> ASSIGNED TASK
Give every line of the data again, exactly.

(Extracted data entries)
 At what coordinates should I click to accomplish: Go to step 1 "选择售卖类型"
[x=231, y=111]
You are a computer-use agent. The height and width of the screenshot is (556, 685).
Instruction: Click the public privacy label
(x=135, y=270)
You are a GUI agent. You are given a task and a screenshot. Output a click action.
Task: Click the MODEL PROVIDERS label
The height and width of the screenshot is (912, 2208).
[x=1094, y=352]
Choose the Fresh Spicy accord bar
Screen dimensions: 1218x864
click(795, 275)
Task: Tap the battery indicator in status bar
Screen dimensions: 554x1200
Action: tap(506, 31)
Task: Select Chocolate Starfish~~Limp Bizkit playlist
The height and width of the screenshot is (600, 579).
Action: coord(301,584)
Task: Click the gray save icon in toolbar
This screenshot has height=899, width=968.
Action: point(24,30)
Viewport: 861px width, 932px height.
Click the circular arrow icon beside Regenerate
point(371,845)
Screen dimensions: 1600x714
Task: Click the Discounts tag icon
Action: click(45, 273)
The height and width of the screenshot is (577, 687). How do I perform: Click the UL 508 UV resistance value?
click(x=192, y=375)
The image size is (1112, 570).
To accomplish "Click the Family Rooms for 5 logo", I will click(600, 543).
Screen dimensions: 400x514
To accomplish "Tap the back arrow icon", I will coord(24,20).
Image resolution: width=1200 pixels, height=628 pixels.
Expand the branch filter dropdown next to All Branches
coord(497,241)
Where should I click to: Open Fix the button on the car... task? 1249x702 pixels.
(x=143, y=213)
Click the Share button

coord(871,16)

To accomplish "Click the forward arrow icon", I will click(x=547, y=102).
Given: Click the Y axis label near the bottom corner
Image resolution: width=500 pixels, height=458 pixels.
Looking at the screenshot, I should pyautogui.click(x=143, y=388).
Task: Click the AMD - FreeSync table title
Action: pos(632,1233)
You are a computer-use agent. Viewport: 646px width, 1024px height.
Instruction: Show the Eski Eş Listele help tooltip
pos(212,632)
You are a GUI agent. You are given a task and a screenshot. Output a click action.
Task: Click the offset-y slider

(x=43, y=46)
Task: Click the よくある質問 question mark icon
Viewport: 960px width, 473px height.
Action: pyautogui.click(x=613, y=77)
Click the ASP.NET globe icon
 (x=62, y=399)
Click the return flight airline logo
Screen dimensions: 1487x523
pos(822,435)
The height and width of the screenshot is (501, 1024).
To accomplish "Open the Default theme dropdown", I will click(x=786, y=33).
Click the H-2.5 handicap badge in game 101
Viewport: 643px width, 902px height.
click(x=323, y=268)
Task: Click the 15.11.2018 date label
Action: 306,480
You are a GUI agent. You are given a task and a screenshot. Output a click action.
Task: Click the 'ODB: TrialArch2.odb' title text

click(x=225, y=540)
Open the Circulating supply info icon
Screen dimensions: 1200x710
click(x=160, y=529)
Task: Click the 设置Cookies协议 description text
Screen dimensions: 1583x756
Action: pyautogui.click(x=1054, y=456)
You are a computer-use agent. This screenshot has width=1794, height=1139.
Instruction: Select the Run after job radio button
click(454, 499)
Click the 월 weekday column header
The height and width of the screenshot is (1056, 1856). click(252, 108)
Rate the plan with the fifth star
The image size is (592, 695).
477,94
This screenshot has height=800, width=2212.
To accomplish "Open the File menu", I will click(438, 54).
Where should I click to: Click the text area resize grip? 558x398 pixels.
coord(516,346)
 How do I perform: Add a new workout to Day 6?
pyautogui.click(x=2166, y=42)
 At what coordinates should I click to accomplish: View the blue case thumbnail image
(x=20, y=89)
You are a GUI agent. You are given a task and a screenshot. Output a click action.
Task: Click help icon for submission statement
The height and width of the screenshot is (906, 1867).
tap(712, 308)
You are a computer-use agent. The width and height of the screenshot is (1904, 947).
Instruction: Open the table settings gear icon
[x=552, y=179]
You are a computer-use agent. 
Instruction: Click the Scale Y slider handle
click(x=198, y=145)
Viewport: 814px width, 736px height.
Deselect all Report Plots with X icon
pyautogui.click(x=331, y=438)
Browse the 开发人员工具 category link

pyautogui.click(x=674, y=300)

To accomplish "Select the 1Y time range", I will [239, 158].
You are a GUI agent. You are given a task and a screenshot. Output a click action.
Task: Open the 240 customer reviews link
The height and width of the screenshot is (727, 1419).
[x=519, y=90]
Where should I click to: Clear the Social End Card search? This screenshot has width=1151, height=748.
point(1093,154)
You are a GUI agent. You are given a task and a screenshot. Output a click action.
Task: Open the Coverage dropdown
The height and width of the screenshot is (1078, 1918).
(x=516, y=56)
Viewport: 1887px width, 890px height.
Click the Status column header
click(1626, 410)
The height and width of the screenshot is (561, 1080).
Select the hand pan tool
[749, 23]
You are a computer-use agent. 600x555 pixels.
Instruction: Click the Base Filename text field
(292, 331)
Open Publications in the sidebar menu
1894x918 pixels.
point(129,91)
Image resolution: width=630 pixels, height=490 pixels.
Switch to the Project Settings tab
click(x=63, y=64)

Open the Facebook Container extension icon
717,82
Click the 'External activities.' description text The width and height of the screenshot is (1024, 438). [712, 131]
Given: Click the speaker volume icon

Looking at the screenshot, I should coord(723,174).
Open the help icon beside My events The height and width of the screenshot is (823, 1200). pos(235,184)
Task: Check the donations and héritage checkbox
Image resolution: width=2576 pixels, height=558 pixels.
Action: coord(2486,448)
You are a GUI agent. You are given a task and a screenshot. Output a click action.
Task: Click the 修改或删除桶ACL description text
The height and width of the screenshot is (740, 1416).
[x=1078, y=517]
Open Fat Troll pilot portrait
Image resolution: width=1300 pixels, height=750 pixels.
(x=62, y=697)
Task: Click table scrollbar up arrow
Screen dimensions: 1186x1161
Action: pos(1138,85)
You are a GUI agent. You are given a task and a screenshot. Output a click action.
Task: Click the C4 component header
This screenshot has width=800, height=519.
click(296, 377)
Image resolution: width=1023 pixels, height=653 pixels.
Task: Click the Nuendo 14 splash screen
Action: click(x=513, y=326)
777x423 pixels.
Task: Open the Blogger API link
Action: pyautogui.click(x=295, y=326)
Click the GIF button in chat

> ANSWER SPACE
 At what coordinates should I click to accomplish: Go to step 1 "选择售卖类型"
[x=231, y=111]
You are a computer-use agent. The height and width of the screenshot is (556, 685).
Instruction: Click the public privacy label
(x=135, y=270)
You are a GUI agent. You are given a task and a screenshot. Output a click action.
Task: Click the MODEL PROVIDERS label
The height and width of the screenshot is (912, 2208).
[x=1094, y=352]
Choose the Fresh Spicy accord bar
Screen dimensions: 1218x864
click(795, 275)
Task: Tap the battery indicator in status bar
Screen dimensions: 554x1200
Action: tap(506, 31)
Task: Select Chocolate Starfish~~Limp Bizkit playlist
The height and width of the screenshot is (600, 579).
Action: coord(301,584)
Task: Click the gray save icon in toolbar
This screenshot has height=899, width=968.
Action: point(24,30)
Viewport: 861px width, 932px height.
Click the circular arrow icon beside Regenerate
point(371,845)
Screen dimensions: 1600x714
Task: Click the Discounts tag icon
Action: click(45, 273)
The height and width of the screenshot is (577, 687). How do I perform: Click the UL 508 UV resistance value?
click(x=192, y=375)
The image size is (1112, 570).
To accomplish "Click the Family Rooms for 5 logo", I will click(600, 543).
Screen dimensions: 400x514
To accomplish "Tap the back arrow icon", I will coord(24,20).
Image resolution: width=1200 pixels, height=628 pixels.
Expand the branch filter dropdown next to All Branches
coord(497,241)
Where should I click to: Open Fix the button on the car... task? 1249x702 pixels.
(x=143, y=213)
Click the Share button

coord(871,16)

To accomplish "Click the forward arrow icon", I will click(x=547, y=102).
Given: Click the Y axis label near the bottom corner
Image resolution: width=500 pixels, height=458 pixels.
Looking at the screenshot, I should pyautogui.click(x=143, y=388).
Task: Click the AMD - FreeSync table title
Action: pos(632,1233)
You are a computer-use agent. Viewport: 646px width, 1024px height.
Instruction: Show the Eski Eş Listele help tooltip
pos(212,632)
You are a GUI agent. You are given a task and a screenshot. Output a click action.
Task: Click the offset-y slider

(x=43, y=46)
Task: Click the よくある質問 question mark icon
Viewport: 960px width, 473px height.
Action: pyautogui.click(x=613, y=77)
Click the ASP.NET globe icon
 (x=62, y=399)
Click the return flight airline logo
Screen dimensions: 1487x523
pos(822,435)
The height and width of the screenshot is (501, 1024).
To accomplish "Open the Default theme dropdown", I will click(x=786, y=33).
Click the H-2.5 handicap badge in game 101
Viewport: 643px width, 902px height.
click(x=323, y=268)
Task: Click the 15.11.2018 date label
Action: 306,480
You are a GUI agent. You are given a task and a screenshot. Output a click action.
Task: Click the 'ODB: TrialArch2.odb' title text

click(x=225, y=540)
Open the Circulating supply info icon
Screen dimensions: 1200x710
click(x=160, y=529)
Task: Click the 设置Cookies协议 description text
Screen dimensions: 1583x756
Action: pyautogui.click(x=1054, y=456)
You are a computer-use agent. This screenshot has width=1794, height=1139.
Instruction: Select the Run after job radio button
click(454, 499)
Click the 월 weekday column header
The height and width of the screenshot is (1056, 1856). click(252, 108)
Rate the plan with the fifth star
The image size is (592, 695).
477,94
This screenshot has height=800, width=2212.
To accomplish "Open the File menu", I will click(438, 54).
Where should I click to: Click the text area resize grip? 558x398 pixels.
coord(516,346)
 How do I perform: Add a new workout to Day 6?
pyautogui.click(x=2166, y=42)
 At what coordinates should I click to accomplish: View the blue case thumbnail image
(x=20, y=89)
You are a GUI agent. You are given a task and a screenshot. Output a click action.
Task: Click help icon for submission statement
The height and width of the screenshot is (906, 1867).
tap(712, 308)
You are a computer-use agent. The width and height of the screenshot is (1904, 947).
Instruction: Open the table settings gear icon
[x=552, y=179]
You are a computer-use agent. 
Instruction: Click the Scale Y slider handle
click(x=198, y=145)
Viewport: 814px width, 736px height.
Deselect all Report Plots with X icon
pyautogui.click(x=331, y=438)
Browse the 开发人员工具 category link

pyautogui.click(x=674, y=300)

To accomplish "Select the 1Y time range", I will [239, 158].
You are a GUI agent. You are given a task and a screenshot. Output a click action.
Task: Open the 240 customer reviews link
The height and width of the screenshot is (727, 1419).
[x=519, y=90]
Where should I click to: Clear the Social End Card search? This screenshot has width=1151, height=748.
point(1093,154)
You are a GUI agent. You are given a task and a screenshot. Output a click action.
Task: Open the Coverage dropdown
The height and width of the screenshot is (1078, 1918).
(x=516, y=56)
Viewport: 1887px width, 890px height.
Click the Status column header
click(1626, 410)
The height and width of the screenshot is (561, 1080).
Select the hand pan tool
[749, 23]
You are a computer-use agent. 600x555 pixels.
Instruction: Click the Base Filename text field
(292, 331)
Open Publications in the sidebar menu
1894x918 pixels.
point(129,91)
Image resolution: width=630 pixels, height=490 pixels.
Switch to the Project Settings tab
click(x=63, y=64)

Open the Facebook Container extension icon
717,82
Click the 'External activities.' description text The width and height of the screenshot is (1024, 438). [712, 131]
Given: Click the speaker volume icon

Looking at the screenshot, I should coord(723,174).
Open the help icon beside My events The height and width of the screenshot is (823, 1200). pos(235,184)
Task: Check the donations and héritage checkbox
Image resolution: width=2576 pixels, height=558 pixels.
Action: coord(2486,448)
You are a GUI agent. You are given a task and a screenshot. Output a click action.
Task: Click the 修改或删除桶ACL description text
The height and width of the screenshot is (740, 1416).
[x=1078, y=517]
Open Fat Troll pilot portrait
Image resolution: width=1300 pixels, height=750 pixels.
(x=62, y=697)
Task: Click table scrollbar up arrow
Screen dimensions: 1186x1161
Action: pos(1138,85)
You are a GUI agent. You are given a task and a screenshot. Output a click action.
Task: Click the C4 component header
This screenshot has width=800, height=519.
click(296, 377)
Image resolution: width=1023 pixels, height=653 pixels.
Task: Click the Nuendo 14 splash screen
Action: click(x=513, y=326)
777x423 pixels.
Task: Open the Blogger API link
Action: pyautogui.click(x=295, y=326)
Click the GIF button in chat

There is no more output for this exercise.